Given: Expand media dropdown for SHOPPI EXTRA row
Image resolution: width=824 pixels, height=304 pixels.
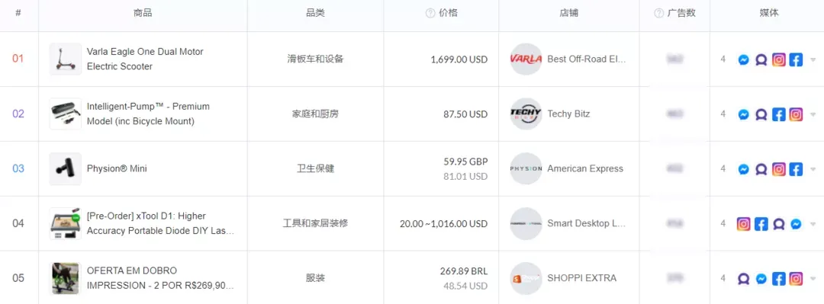Looking at the screenshot, I should pyautogui.click(x=813, y=279).
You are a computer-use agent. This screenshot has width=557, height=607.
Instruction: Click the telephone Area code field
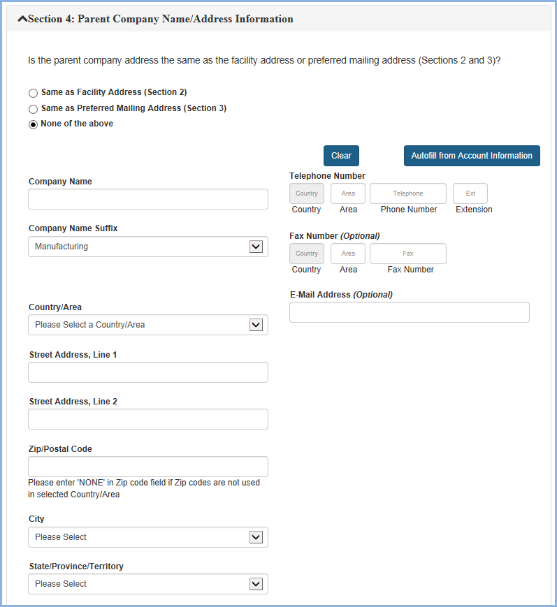click(x=348, y=193)
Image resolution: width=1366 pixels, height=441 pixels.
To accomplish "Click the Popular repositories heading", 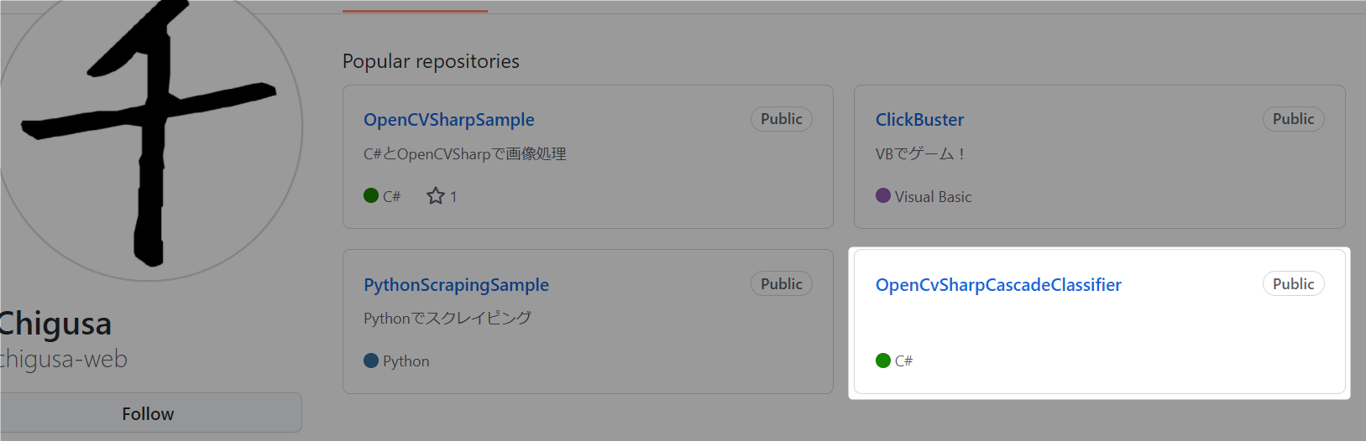I will coord(431,61).
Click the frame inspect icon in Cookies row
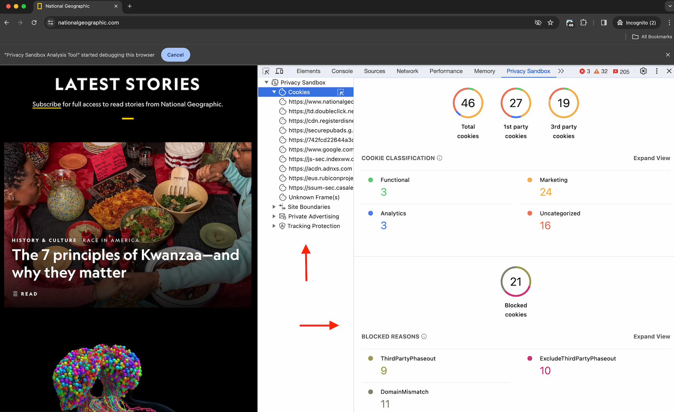This screenshot has width=674, height=412. [340, 92]
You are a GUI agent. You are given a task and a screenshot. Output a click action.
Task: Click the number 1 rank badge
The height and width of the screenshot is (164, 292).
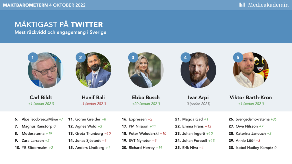33,57
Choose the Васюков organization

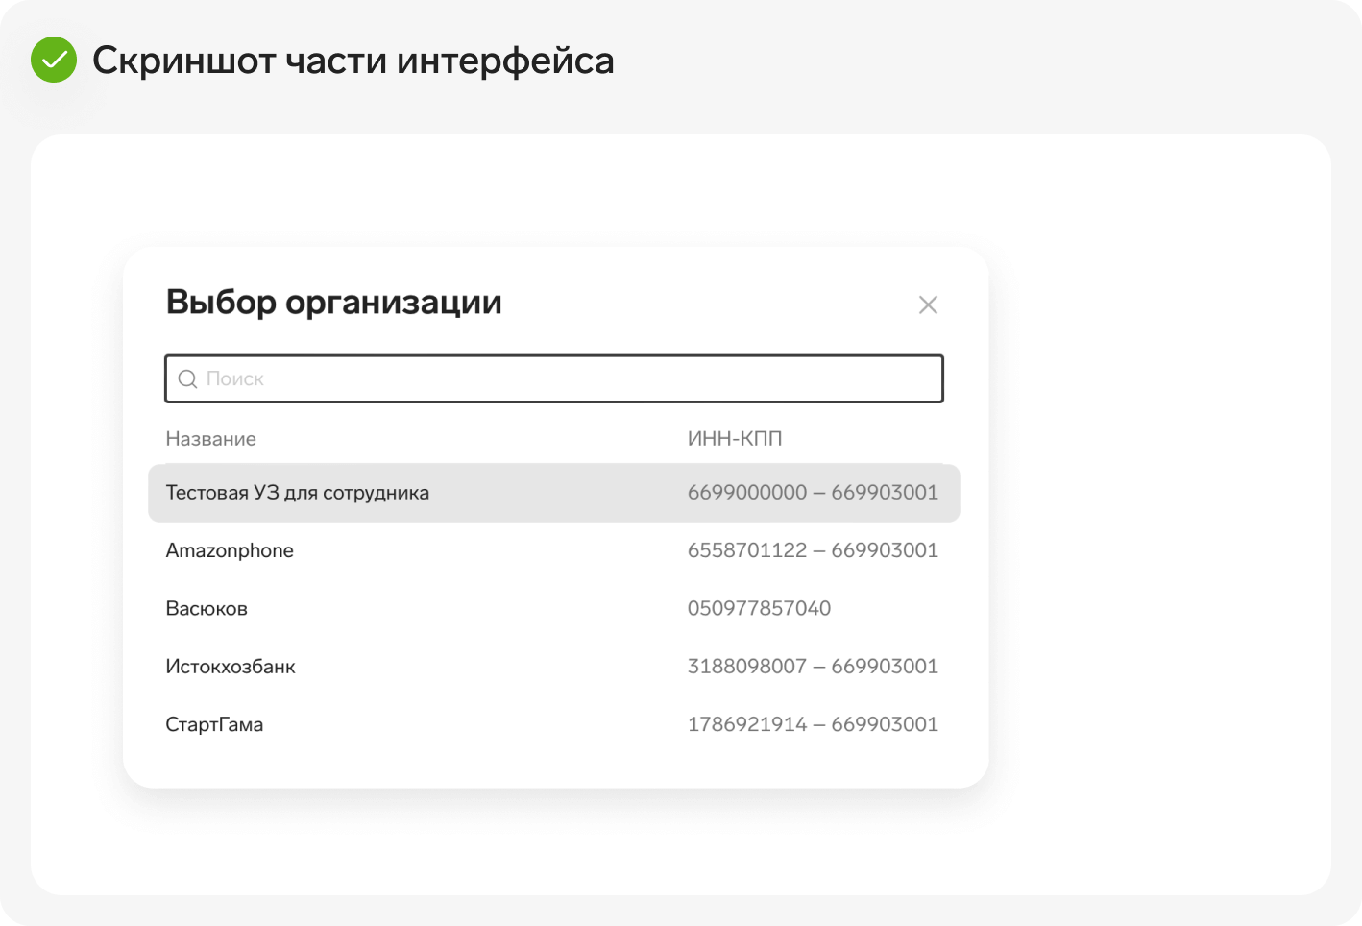tap(554, 608)
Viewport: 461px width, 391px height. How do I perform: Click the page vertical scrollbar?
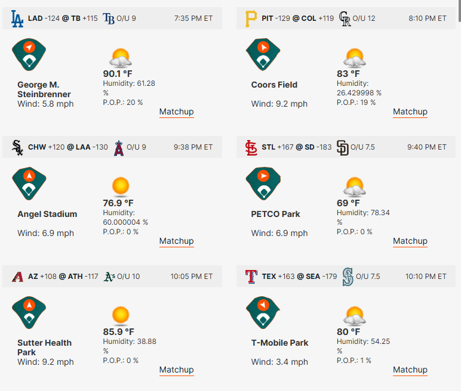(459, 11)
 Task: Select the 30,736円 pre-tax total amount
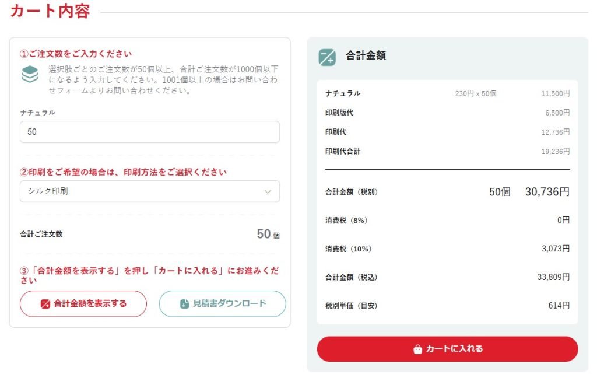(x=547, y=192)
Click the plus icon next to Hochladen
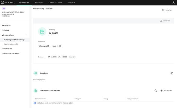 [161, 90]
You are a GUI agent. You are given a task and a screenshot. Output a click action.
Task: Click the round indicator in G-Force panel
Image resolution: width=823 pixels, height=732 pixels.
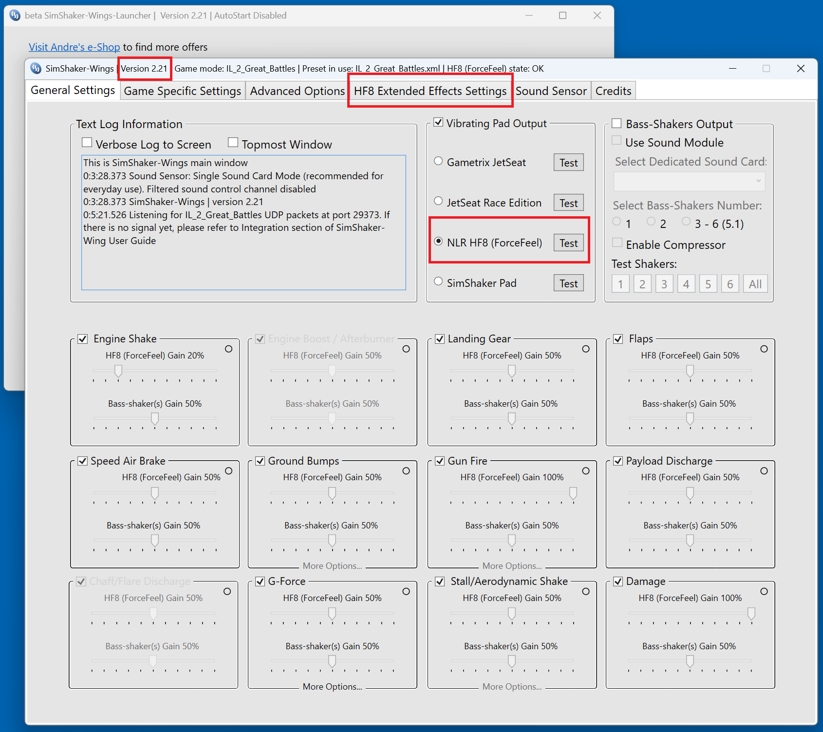click(406, 591)
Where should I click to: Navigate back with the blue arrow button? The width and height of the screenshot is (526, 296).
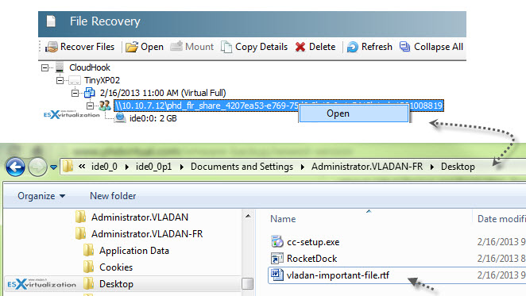click(x=15, y=167)
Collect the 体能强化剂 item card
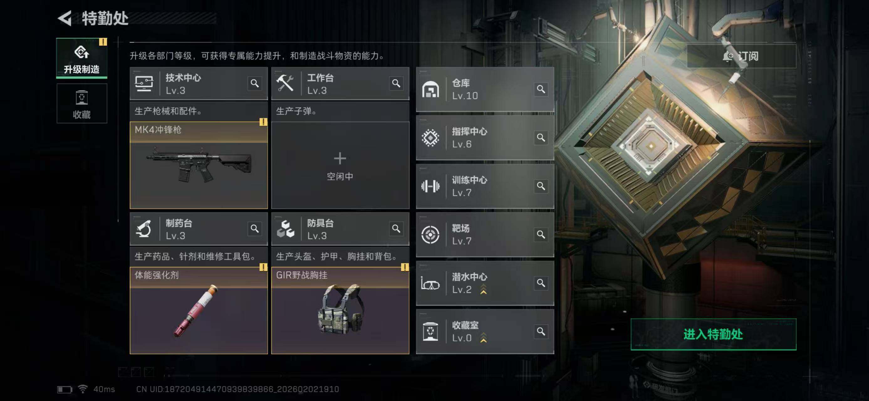Image resolution: width=869 pixels, height=401 pixels. coord(199,310)
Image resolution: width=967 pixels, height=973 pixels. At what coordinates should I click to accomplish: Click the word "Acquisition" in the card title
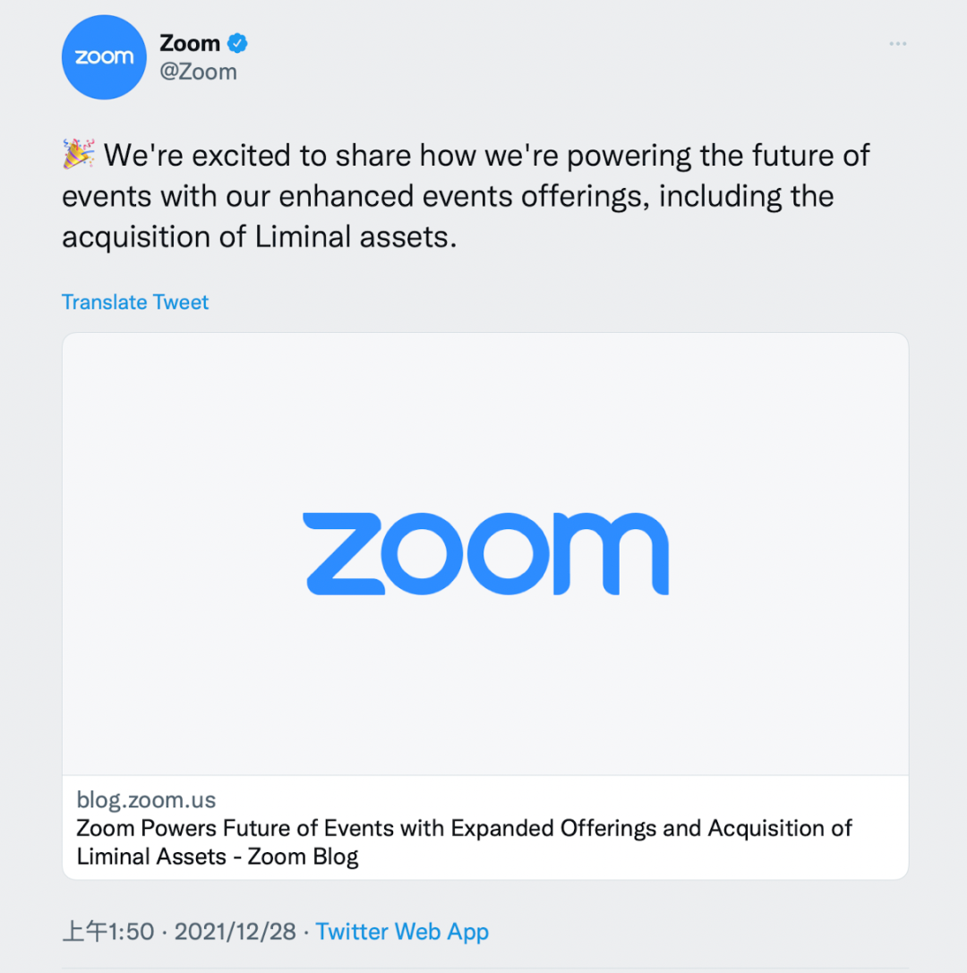pyautogui.click(x=768, y=828)
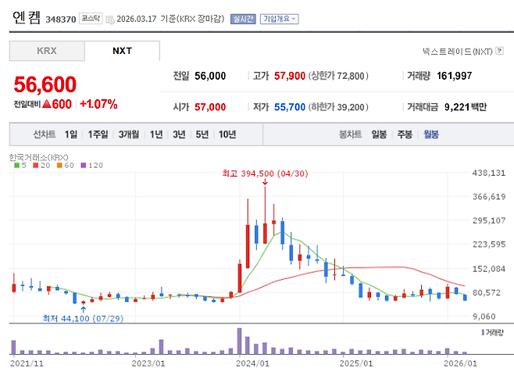The image size is (514, 379).
Task: Click the red up-arrow price change indicator
Action: click(46, 104)
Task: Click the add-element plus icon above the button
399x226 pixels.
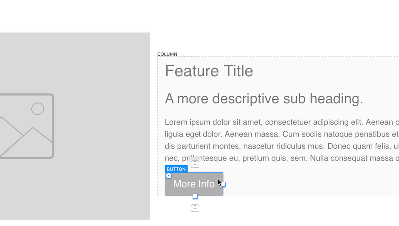Action: tap(195, 164)
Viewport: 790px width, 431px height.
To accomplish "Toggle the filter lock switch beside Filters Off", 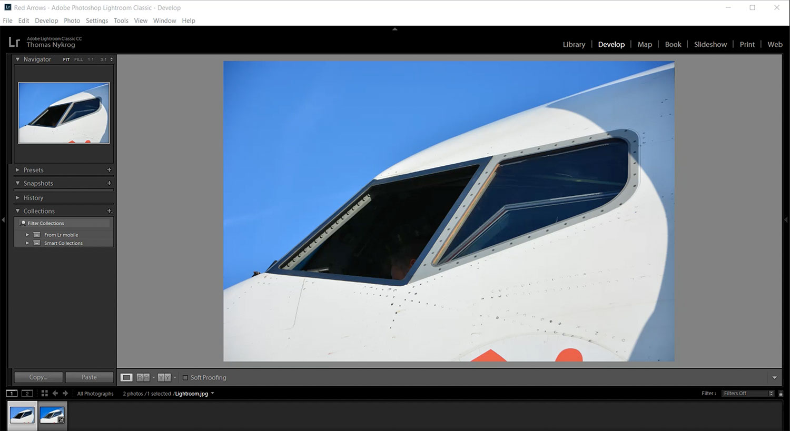I will pos(781,394).
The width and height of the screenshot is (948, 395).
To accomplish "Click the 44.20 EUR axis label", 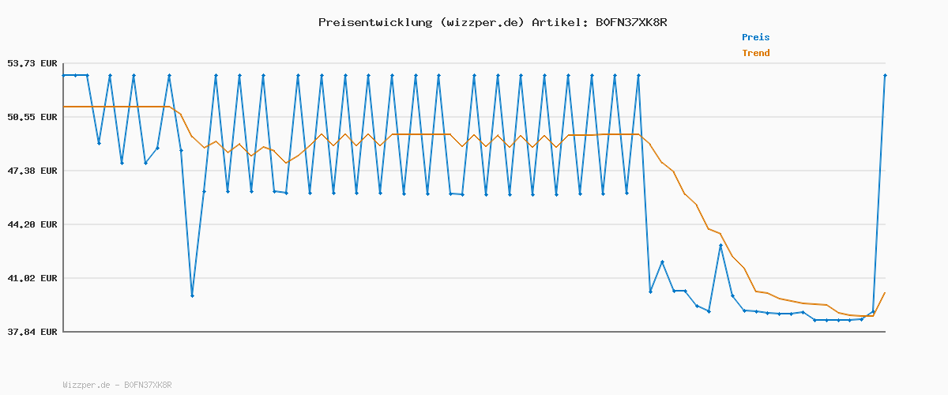I will pyautogui.click(x=32, y=224).
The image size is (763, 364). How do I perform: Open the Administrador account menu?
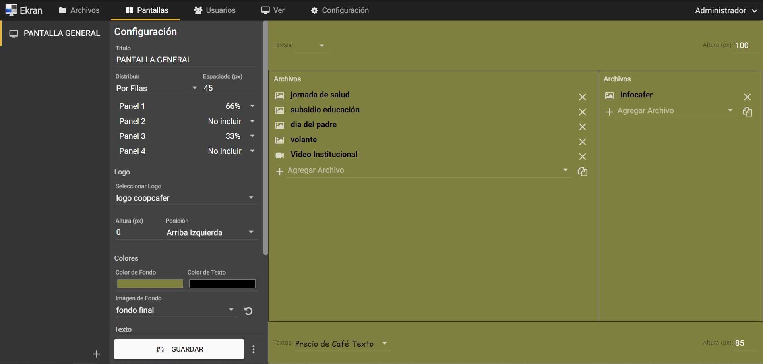pyautogui.click(x=726, y=11)
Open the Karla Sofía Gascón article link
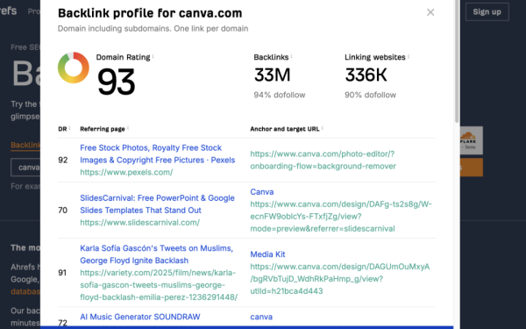 point(156,254)
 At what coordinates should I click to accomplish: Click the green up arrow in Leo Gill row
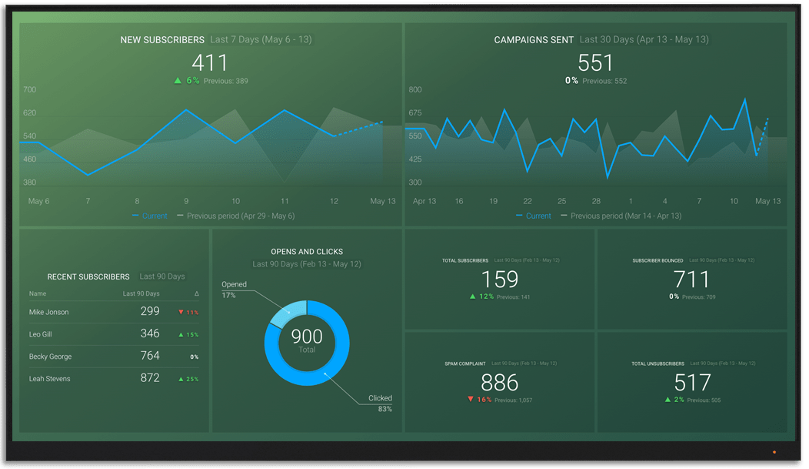coord(181,335)
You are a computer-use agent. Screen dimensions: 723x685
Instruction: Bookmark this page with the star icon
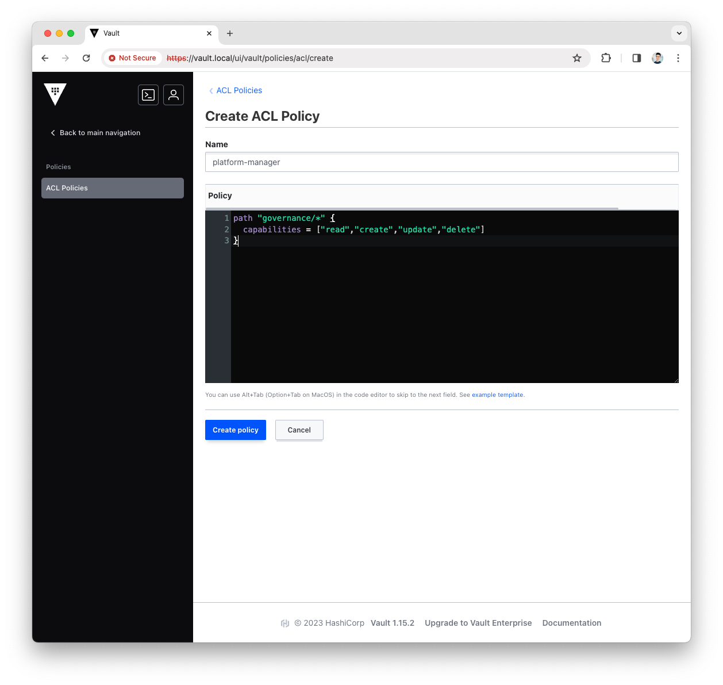click(x=577, y=58)
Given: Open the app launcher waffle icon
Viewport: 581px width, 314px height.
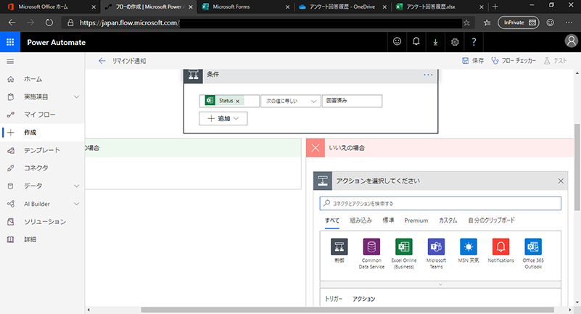Looking at the screenshot, I should 10,42.
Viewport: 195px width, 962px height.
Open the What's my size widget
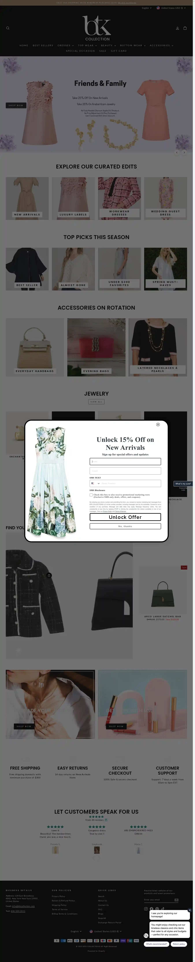pyautogui.click(x=183, y=484)
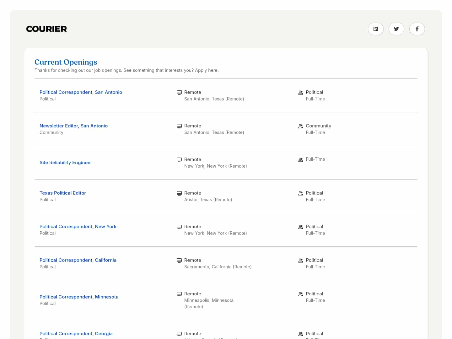Screen dimensions: 452x339
Task: Click team icon in Political Correspondent, Minnesota row
Action: (x=300, y=294)
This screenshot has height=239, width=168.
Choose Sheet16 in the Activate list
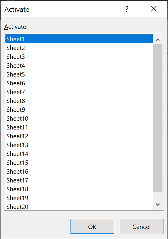[79, 172]
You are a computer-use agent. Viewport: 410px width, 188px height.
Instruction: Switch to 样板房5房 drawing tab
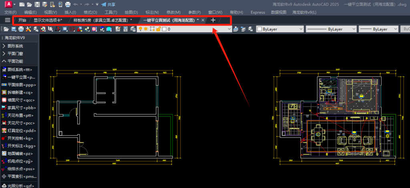coord(102,20)
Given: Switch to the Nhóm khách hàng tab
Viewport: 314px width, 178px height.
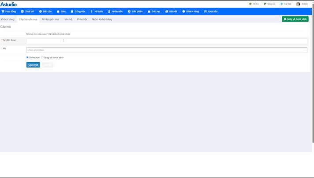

______________________________

[The task] Nothing but lines that contain "computer" should appear in the answer. Copy each from the records.

[Solution below]
You are a computer-use agent. This screenshot has width=557, height=607.
You are a computer-use agent. Screen dimensions: 723x685
You are a computer-use agent. Viewport: 410px width, 188px height.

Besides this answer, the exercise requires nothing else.